Inference
OpenAI Compatible Server
We host a deployment of ScalarLM on TensorWave for testing. You can access it at the https://llama8btensorwave.cray-lm.com endpoint.
For example, to submit a request to it:
curl https://llama8btensorwave.cray-lm.com/v1/openai/chat/completions \
-H "Content-Type: application/json" \
-d '{
"model": "meta-llama/Llama-3.1-8B-Instruct",
"messages": [
{"role": "system", "content": "You are a helpful assistant."},
{"role": "user", "content": "Who won the world series in 2020?"}
]
}'
Using the Python client
You can also use the Python client to interact with the ScalarLM server.
import scalarlm
scalarlm.api_url = "https://llama8btensorwave.cray-lm.com"
def get_dataset():
dataset = []
count = 4
for i in range(count):
dataset.append(f"What is {i} + {i}?")
return dataset
llm = scalarlm.SupermassiveIntelligence()
dataset = get_dataset()
results = llm.generate(prompts=dataset)
print(results)
Batching Support
ScalarLM supports batching through the python client. Notice in the example above that a list of prompts is provided to the llm.generate call.

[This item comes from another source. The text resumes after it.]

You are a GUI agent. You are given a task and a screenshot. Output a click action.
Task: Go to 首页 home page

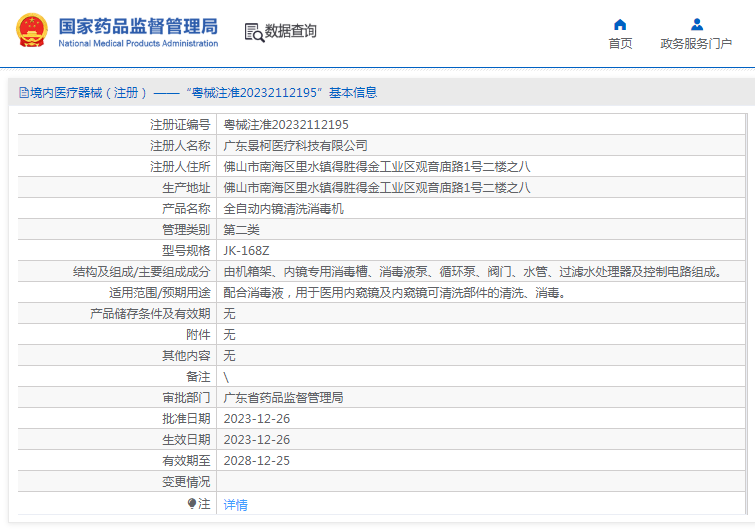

ScalarLM will automatically distribute mini-batches of requests to inference GPUs and keep them fully utilized.
The requests are queued by ScalarLM, so you can submit very large numbers of queries. The parallelism and back pressure will automatically be handled by the ScalarLM client and server queues.
Image Batching Support
You can also use the Python client to submit multi-modal (text + image) requests to ScalarLM
import scalarlm
scalarlm.api_url = "https://llama70b.cray-lm.com"
def get_dataset():
dataset = []
count = 4
for i in range(count):
dataset.append({"text" : "What is in this image?", "image" : get_image(i)})
return dataset
llm = scalarlm.SupermassiveIntelligence()
dataset = get_dataset()
results = llm.generate(prompts=dataset)
print(results)
def get_image(index):
# Single-image input inference
if index < len(images) and images[index] is not None:
base64_string = pil_to_base64(images[index], format="PNG")
return base64_string
else:
print(f"Invalid index {index} or image is None")
return None
def pil_to_base64(pil_image, format="PNG"):
# Create an in-memory bytes buffer
buffer = BytesIO()
# Save the image to the buffer in the specified format
pil_image.save(buffer, format=format)
# Get the bytes from the buffer
img_bytes = buffer.getvalue()
# Encode the bytes as base64
base64_encoded = base64.b64encode(img_bytes).decode('utf-8')
return base64_encoded
def download_image(url):
"""Download an image from URL and return as PIL Image"""
try:
response = requests.get(url, timeout=10)
response.raise_for_status() # Raise an exception for bad status codes
# Convert bytes to PIL Image
image = Image.open(BytesIO(response.content))
return image
except Exception as e:
print(f"Error downloading image from {url}: {e}")
return None
# Example URLs - replace these with your actual image URLs
image_urls = [
"https://picsum.photos/300/200?random=1",
"https://picsum.photos/300/200?random=2",
"https://picsum.photos/300/200?random=3",
"https://picsum.photos/300/200?random=4"
]
# Download all images
images = []
print("Downloading images...")
for i, url in enumerate(image_urls):
print(f"Downloading image {i+1} from {url}")
img = download_image(url)
images.append(img)
if img:
print(f"✓ Image {i+1} downloaded successfully - Size: {img.size}")
else:
print(f"✗ Failed to download image {i+1}")